For murder to exist you have to have a mens rea and an actus reus.  Translated out of “Fucking dead language” to English, that’s the appropriate state of mind and the criminal act. In McCoy, the attorney believed that his client may be able to prevail on the theory that he lacked the necessary state of mind to commit murder because his client was mentally deficient (insane). Accordingly, his client couldn’t be guilty of first-degree murder, because the client had diminished capacity. However, the client didn’t want to concede diminished capacity and was adamant that the defense should focus on countering the overwhelming evidence that the client actually committed the murders, the actus reus.

It’s complicated, but essentially the client was controlling the plea of not guilty of first-degree murder (which was punishable by the death penalty), but not the reason he wasn’t guilty of it.  The client says he wasn’t guilty because he didn’t do it, and the attorney’s strategy was he wasn’t guilty because he lacked the necessary mental capacity to have formed the requisite intent to commit first-degree murder.

Do you see the issue here?

No. Because the lawyer said he fucking killed people.

Yeah, but…alright. So there’s a general rule that, outside of things like pleas, jury trials, and defendant testimony (in criminal matters), the rest of what happens at trial is trial strategy. The technical and strategic details of a case are, traditionally and reasonably, the sole domain of the attorney, not the client. In other words, if I decide not to call a witness you want me to call because I think their testimony will be incredibly detrimental to your case, that’s my fucking call because I’m the expert. I may, and likely will, consult with you regarding this decision and explain why I’m not going to call Jimmy the One-Eyed Hitman to testify on your behalf, and hopefully that will resolve the matter, but at the end of the day it’ll be my call. If you don’t like it, then you’re free to seek out another attorney or go it alone (so long as the court will let you), because you don’t get to force the lawyer’s hand.

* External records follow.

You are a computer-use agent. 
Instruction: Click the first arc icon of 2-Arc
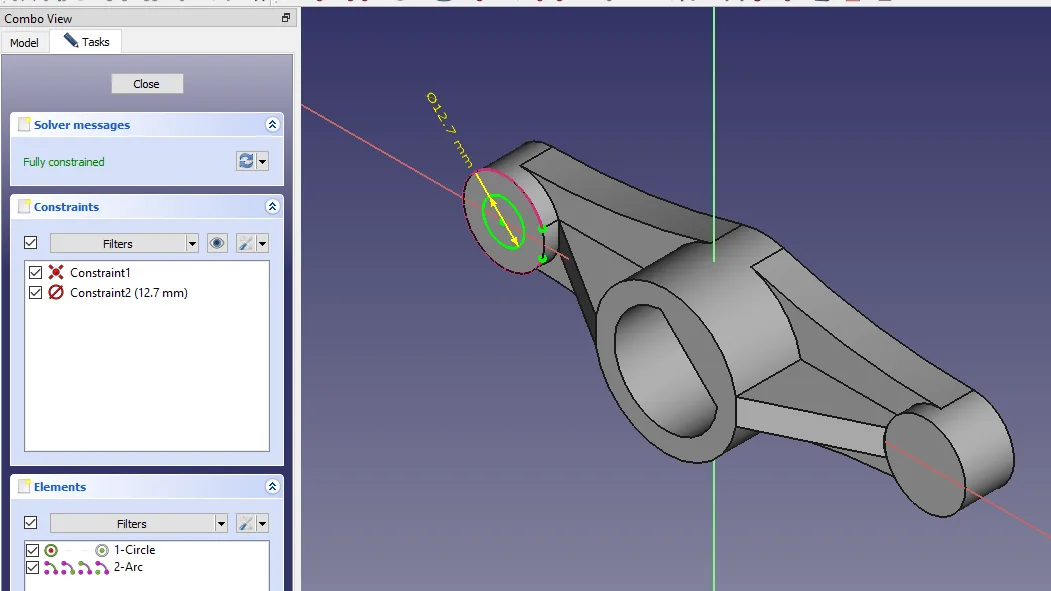click(51, 568)
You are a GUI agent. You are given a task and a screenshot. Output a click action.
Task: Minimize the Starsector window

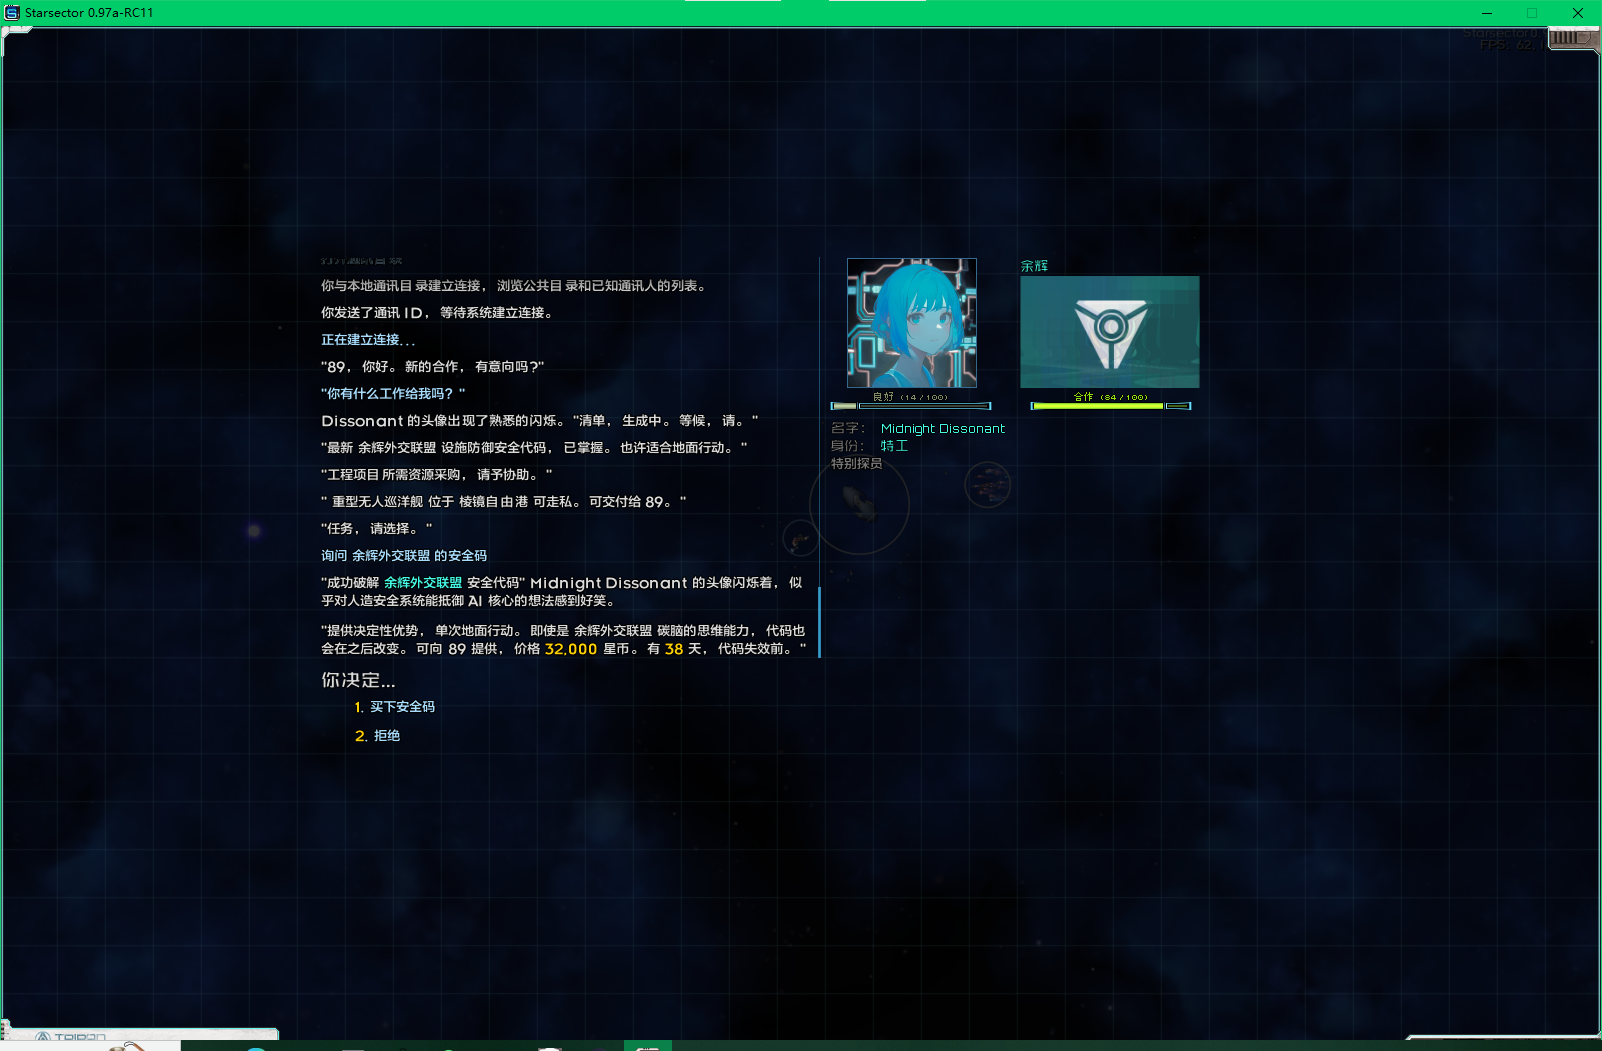[x=1486, y=13]
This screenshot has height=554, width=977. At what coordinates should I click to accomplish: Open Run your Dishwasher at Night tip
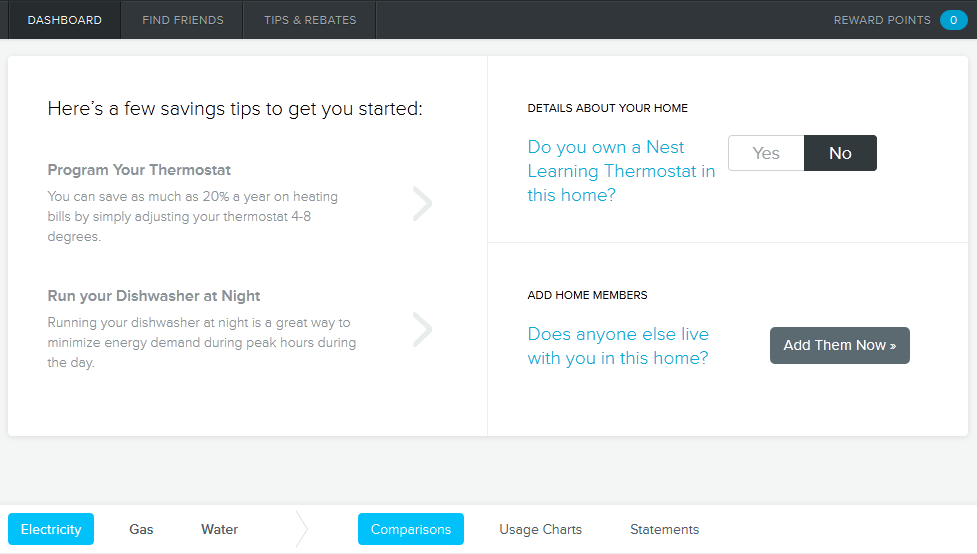coord(154,296)
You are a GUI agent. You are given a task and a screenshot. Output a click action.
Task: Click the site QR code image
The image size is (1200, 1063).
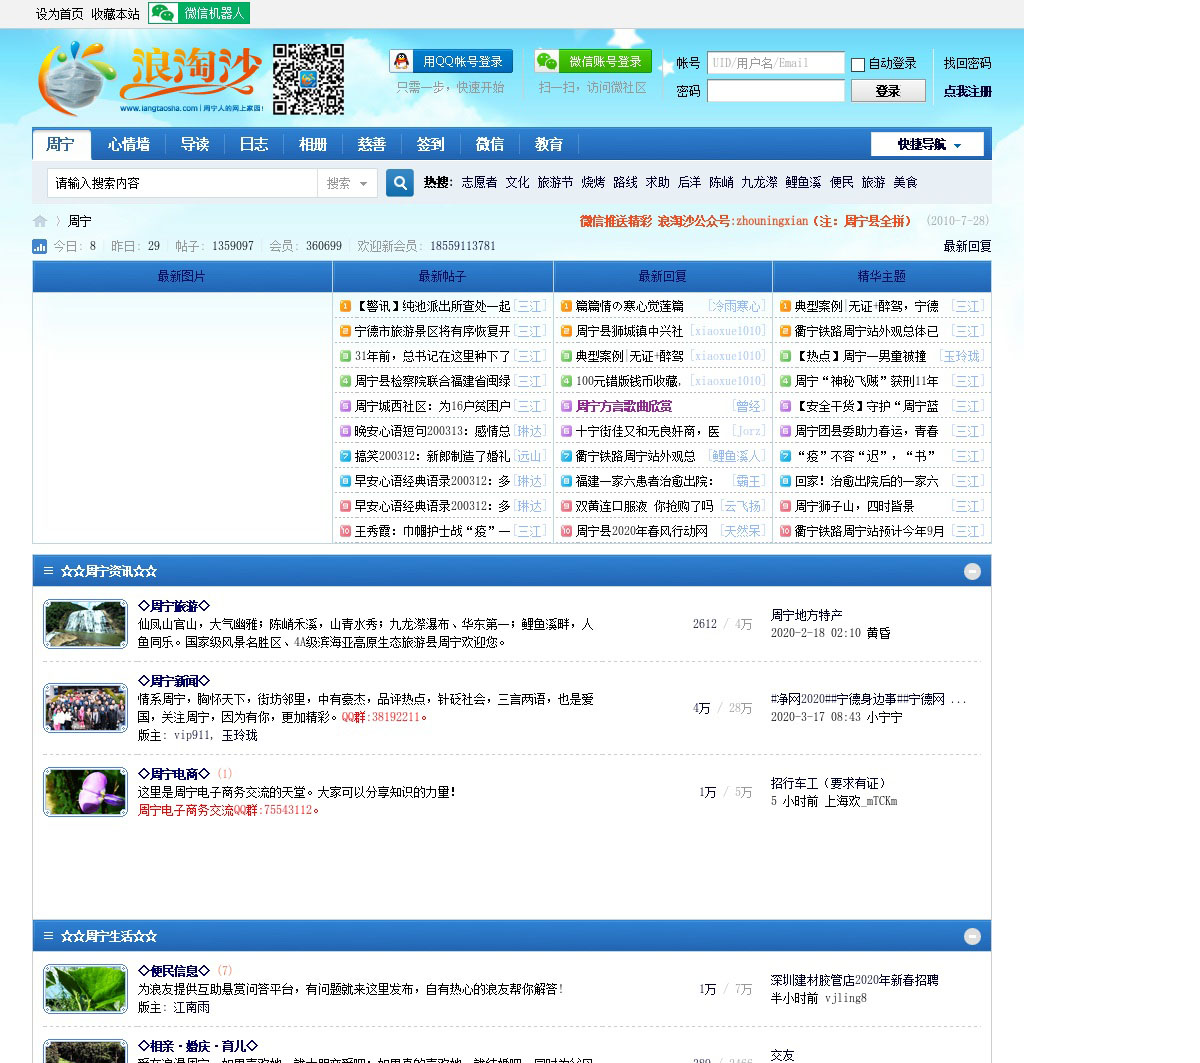308,79
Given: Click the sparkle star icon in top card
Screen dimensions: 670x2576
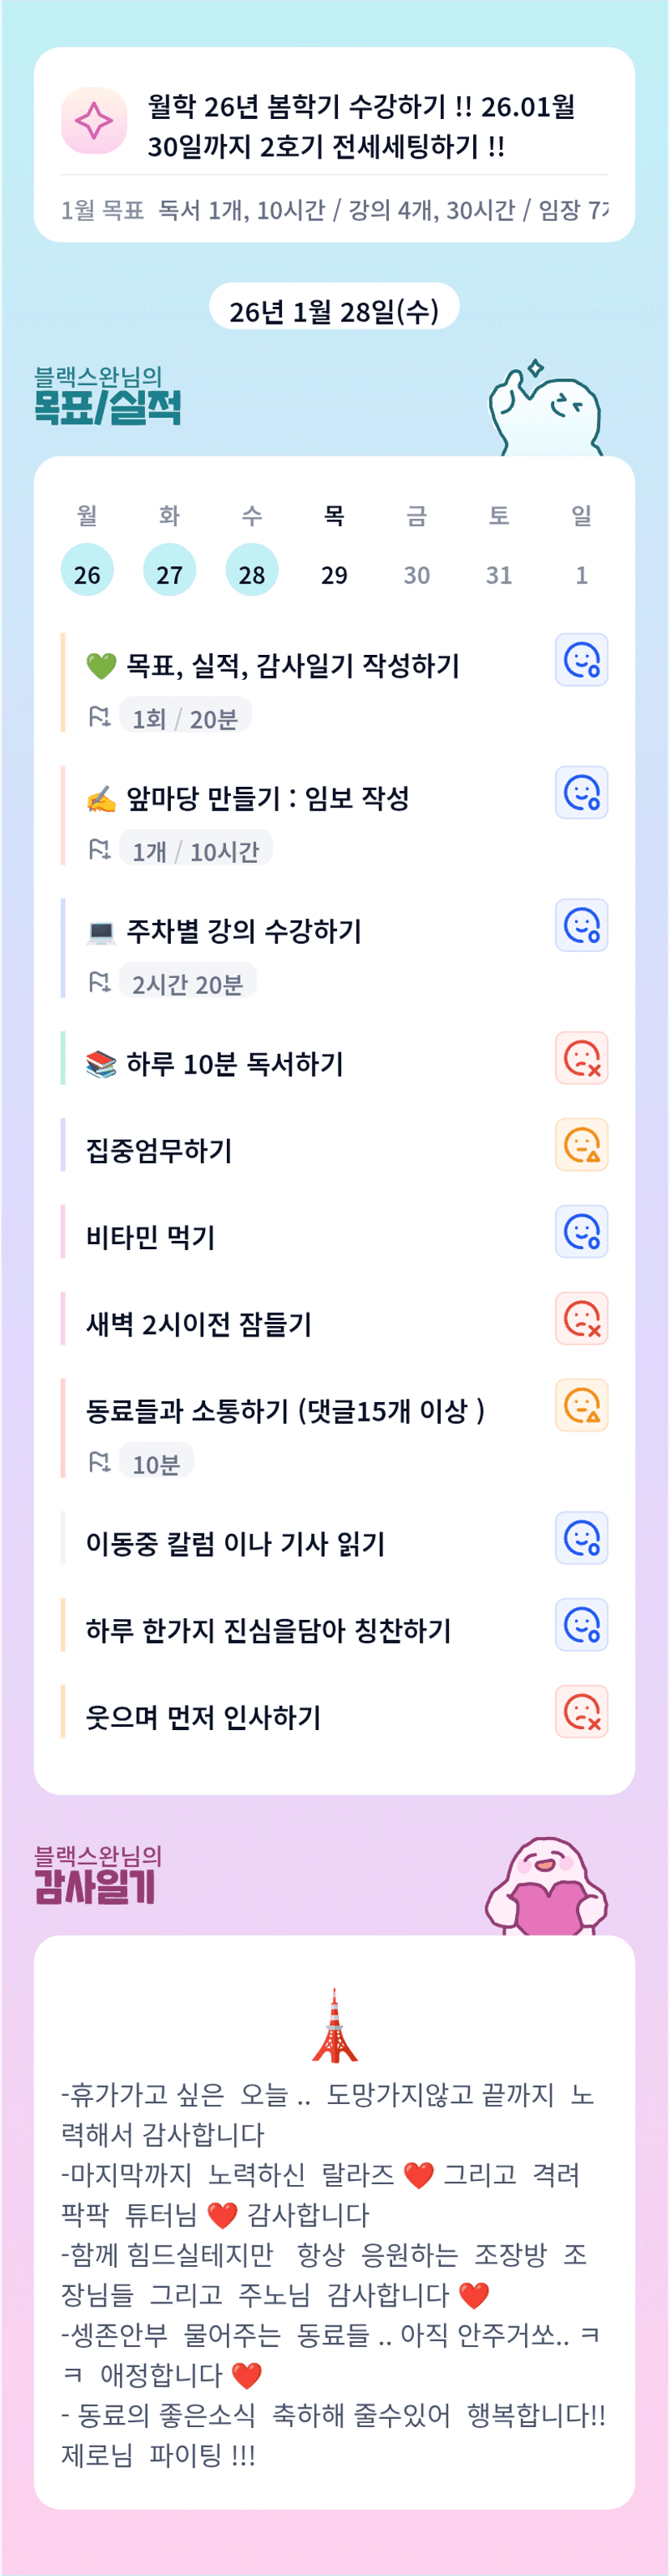Looking at the screenshot, I should coord(94,122).
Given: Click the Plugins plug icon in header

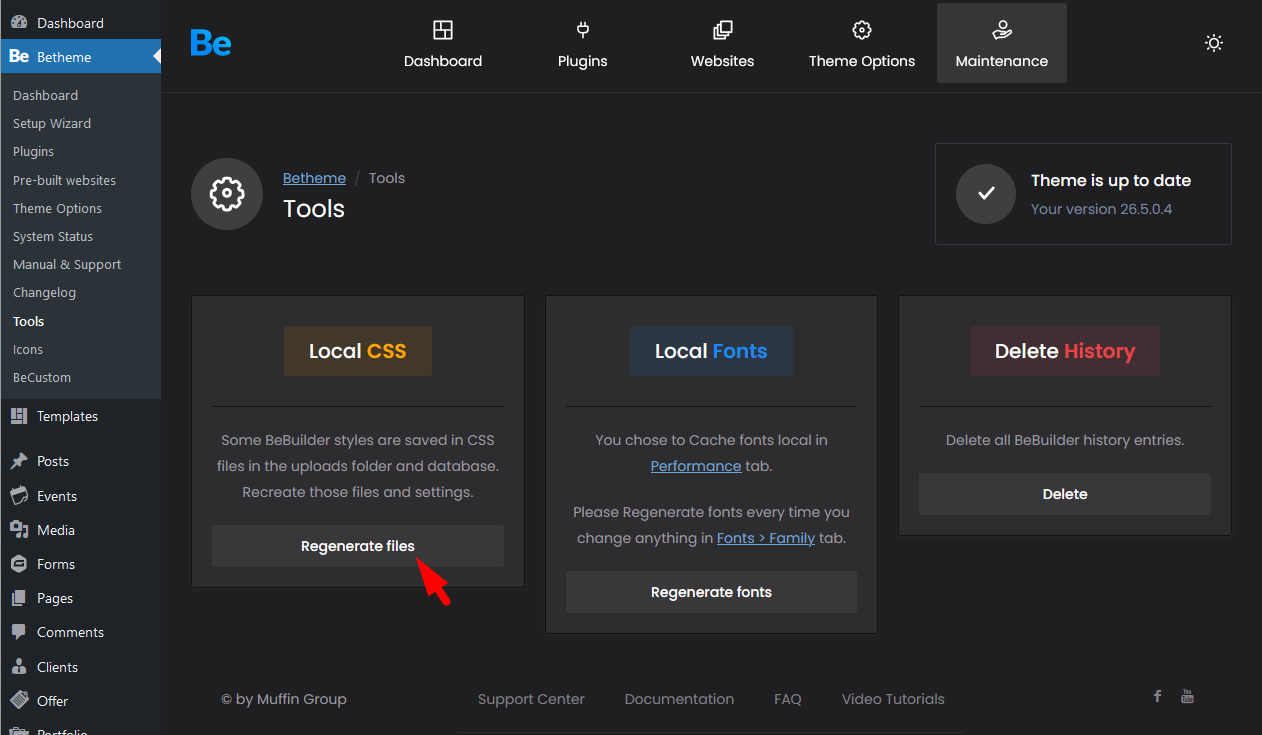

In this case, the attorney and client were on the same page with the “not guilty” plea, but differed on how to prove it. And that’s where the Supreme Court focuses a lot of their questions: does the client’s ability to control the plea extend to forbidding the attorney to admit any element of the offense to the jury? Is it a question of mere trial strategy, such that it’s traditionally in the exclusive domain of the attorney, or is it a question of guilt so extreme that the client should be allowed to direct the determination?

Especially when taking the client’s view of things, in the opinion of the attorney, means that the client will likely get a death sentence.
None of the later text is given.